There are no physical findings, symptoms, or laboratory tests that are pathognomonic for mesalamine-induced cardiotoxicity . The diagnosis is supported by relatively early onset of symptoms once the drug is begun, resolution of symptoms within one week after withdrawal, and by worsening of symptomatology once the drug is reintroduced in the acute phase . This is in contrast to IBD cardiotoxicity which usually occurs years after initial diagnosis although it may occur on initial presentation [5, 6]. UC cardiotoxicity is usually a diagnosis of exclusion after connective tissue disorders, malignancy, infection, and metabolic causes have been ruled out . Our patient presented with cardiac symptoms 6 months after initial diagnosis of UC. At time of initial diagnosis, he had no cardiac complaints. He was started on Mesalamine 800 mg PO TID along with 60 mg of prednisone which was to be tapered by 5 mg each week for 12 weeks. His 5 mg taper was decreased to a 10 mg taper, and he completed the regimen. His mesalamine formulation was switched to 2.4 mg daily of a long-acting preparation for easier dosing. 4 months later, he developed acute exacerbation of UC, requiring him to restart steroids and prompting his mesalamine dose to be increased to 4.8 mg daily. This was not sufficient with the patient having to report to the ED the following day.

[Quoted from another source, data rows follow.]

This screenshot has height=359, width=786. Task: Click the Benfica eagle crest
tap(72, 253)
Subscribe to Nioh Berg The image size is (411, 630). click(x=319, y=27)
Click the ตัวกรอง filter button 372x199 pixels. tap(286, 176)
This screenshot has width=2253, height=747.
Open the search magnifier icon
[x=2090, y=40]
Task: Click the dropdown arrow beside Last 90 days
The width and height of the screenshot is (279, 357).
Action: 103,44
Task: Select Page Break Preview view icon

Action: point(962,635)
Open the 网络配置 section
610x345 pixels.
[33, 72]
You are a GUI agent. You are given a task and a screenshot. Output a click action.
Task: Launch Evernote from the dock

The patient could not remember the exact onset of his chest pain but he did note that the pain improved with initiation of steroids and worsened or became more apparent whenever he tried to taper the steroids. We suspect the delayed presentation of myocarditis to be secondary to the coadministration of mesalamine and steroids. Mesalamine was discontinued, and the patient was started on methylprednisolone with eventual resolution of both chest discomfort and UC symptoms. He was started on adalimumab after discharge and has had no further cardiac complaints. He has continued to experience UC flares with associated spondyloarthropathy.
It is imperative to consider myopericarditis in patients with IBD being treated with mesalamine as both may cause severe cardiotoxicity with development of heart failure symptoms. In the case of mesalamine-induced cardiotoxicity, no specific therapy is needed as prompt withdrawal of the drug leads to rapid amelioration of symptoms although administration of steroids is not a frowned upon alternative. Steroid administration is the first choice of management in patients with IBD cardiotoxicity.
Conflicts of Interest
The authors declare that there are no conflicts of interest regarding the publication of this paper.